Work request 1:
Decide whether each statement below agrees with the passage on violence in Beckett's work. Answer yes or no for each, and quote the words of the passage that decide it.
(a) Beckett joined the Second World War.
(b) Estragon says five people beat him.
(c) Estragon says he was doing nothing.
Work request 2: Extend the passage on violence in Beckett's work, picking up after its final line.

Excerpted text:
Like Beckett, who joined the Second World War on grounds that “I couldn’t stand with my arms folded,” his characters are targets and sources of violence (qtd. in Cohn ix). Besides, “Beckett was himself subject to … nightmares, panic attacks, isolation, and numbness” (Tankanka et al 24). In Waiting for Godot, unidentified people frequently beat Estragon. As if to resign himself to his fate, he tells Vladimir: “Certainly they beat me” (7). Estragon, in his second assault, tells Vladimir that it is difficult to prevent his aggressors from beating him:

                        VLADIMIR. (vexed). Then why do you always come crawling back?

                        ESTRAGON. I don’t know.

VLADIMIR. No, but I do. It’s because you don’t know how to defend

 yourself. Wouldn’t have let them beat you.

ESTRAGON. You couldn’t have stopped them.

VLADIMIR. Why not?

ESTRAGON. There was ten of them.

VLADIMIR. No, I mean before they beat you. I would have stopped you

            from doing whatever it was you were doing.

                        ESTRAGON. I wasn’t doing anything. (38)

Data for review:
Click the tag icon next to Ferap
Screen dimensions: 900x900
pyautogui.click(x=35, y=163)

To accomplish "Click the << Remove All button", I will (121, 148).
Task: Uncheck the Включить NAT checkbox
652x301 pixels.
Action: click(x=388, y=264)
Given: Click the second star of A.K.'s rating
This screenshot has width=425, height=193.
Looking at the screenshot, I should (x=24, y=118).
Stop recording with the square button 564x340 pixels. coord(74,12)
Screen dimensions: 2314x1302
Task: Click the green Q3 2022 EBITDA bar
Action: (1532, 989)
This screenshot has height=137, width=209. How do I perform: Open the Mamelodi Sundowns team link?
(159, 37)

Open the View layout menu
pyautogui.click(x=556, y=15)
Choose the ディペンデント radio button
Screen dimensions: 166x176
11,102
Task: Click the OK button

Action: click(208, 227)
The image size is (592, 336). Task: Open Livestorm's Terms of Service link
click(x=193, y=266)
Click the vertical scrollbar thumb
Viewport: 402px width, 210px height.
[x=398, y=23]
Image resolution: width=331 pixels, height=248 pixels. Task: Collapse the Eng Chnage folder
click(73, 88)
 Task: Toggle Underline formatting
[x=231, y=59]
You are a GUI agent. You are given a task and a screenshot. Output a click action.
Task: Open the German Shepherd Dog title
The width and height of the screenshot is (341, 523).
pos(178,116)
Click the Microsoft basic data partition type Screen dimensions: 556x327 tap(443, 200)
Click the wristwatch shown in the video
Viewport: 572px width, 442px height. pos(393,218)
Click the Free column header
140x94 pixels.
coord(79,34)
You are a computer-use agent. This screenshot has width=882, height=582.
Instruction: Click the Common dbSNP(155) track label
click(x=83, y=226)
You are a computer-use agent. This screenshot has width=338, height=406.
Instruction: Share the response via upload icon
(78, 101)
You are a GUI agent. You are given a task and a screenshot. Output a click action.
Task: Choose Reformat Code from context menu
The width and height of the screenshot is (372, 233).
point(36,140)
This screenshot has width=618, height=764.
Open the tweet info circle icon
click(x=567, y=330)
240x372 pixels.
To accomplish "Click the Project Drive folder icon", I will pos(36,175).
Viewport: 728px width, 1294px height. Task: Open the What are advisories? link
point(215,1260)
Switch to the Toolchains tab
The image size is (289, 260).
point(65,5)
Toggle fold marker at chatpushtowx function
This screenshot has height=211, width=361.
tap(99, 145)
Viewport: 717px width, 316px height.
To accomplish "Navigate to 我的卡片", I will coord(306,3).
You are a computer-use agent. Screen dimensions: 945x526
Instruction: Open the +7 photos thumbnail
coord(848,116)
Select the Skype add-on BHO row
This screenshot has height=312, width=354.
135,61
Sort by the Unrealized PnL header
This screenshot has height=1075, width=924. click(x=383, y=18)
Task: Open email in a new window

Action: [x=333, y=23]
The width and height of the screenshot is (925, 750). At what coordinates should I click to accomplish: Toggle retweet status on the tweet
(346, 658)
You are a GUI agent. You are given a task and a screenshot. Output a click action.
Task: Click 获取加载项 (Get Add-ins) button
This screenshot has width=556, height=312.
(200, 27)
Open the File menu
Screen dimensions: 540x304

Answer space 1:
(a) Yes: "Beckett, who joined the Second World War on grounds that “I couldn’t stand with my arms folded,”"
(b) No: "There was ten of them."
(c) Yes: "I wasn’t doing anything."

Answer space 2:
Estragon’s experience shows insecurity and aggression in the world, a world where one needs to know how to defend oneself, especially as violence is random and unexplained.

Given the growing doctrine of pre-emptive military strikes and the propensity for the acquisition of nuclear arsenal as deterrence in our world, Vladimir may be right to say that one’s survival in the world depends on the ability to defend oneself. The fact that Estragon always crawls back suggests the extremity and persistency of the beatings he experiences in a world that resembles a jungle. Apart from experiencing violence from the unfamiliar people he meets, Estragon is also a target of brutality for those with whom he is acquainted.

He gets a severe kick for his kindness as he tries to wipe Lucky’s tears; he staggers and howls as he bleeds. His ordeal reminds us of Beckett, who, as Lawrence Grave points out, was, for no fault of his, stabbed by a pimp on a Paris Street in 1937 (53). Beckett’s assailant later on confessed that he did not know why he had stabbed him. The world, indeed, is a brutal place, punctuated with daily acts of random violence. Estragon, however, shows the vindictiveness that characterizes our present-day world by seeking revenge on Lucky. He kicks Lucky furiously when Vladimir assures him that he will come to his rescue if Lucky fights back. Vladimir encourages Estragon to retaliate: “You see, you’ve nothing to be afraid of. It’s even an opportunity to revenge […]. Let him have it” (56). His encouragement reflects the fueling of conflict and violence in our contemporary world.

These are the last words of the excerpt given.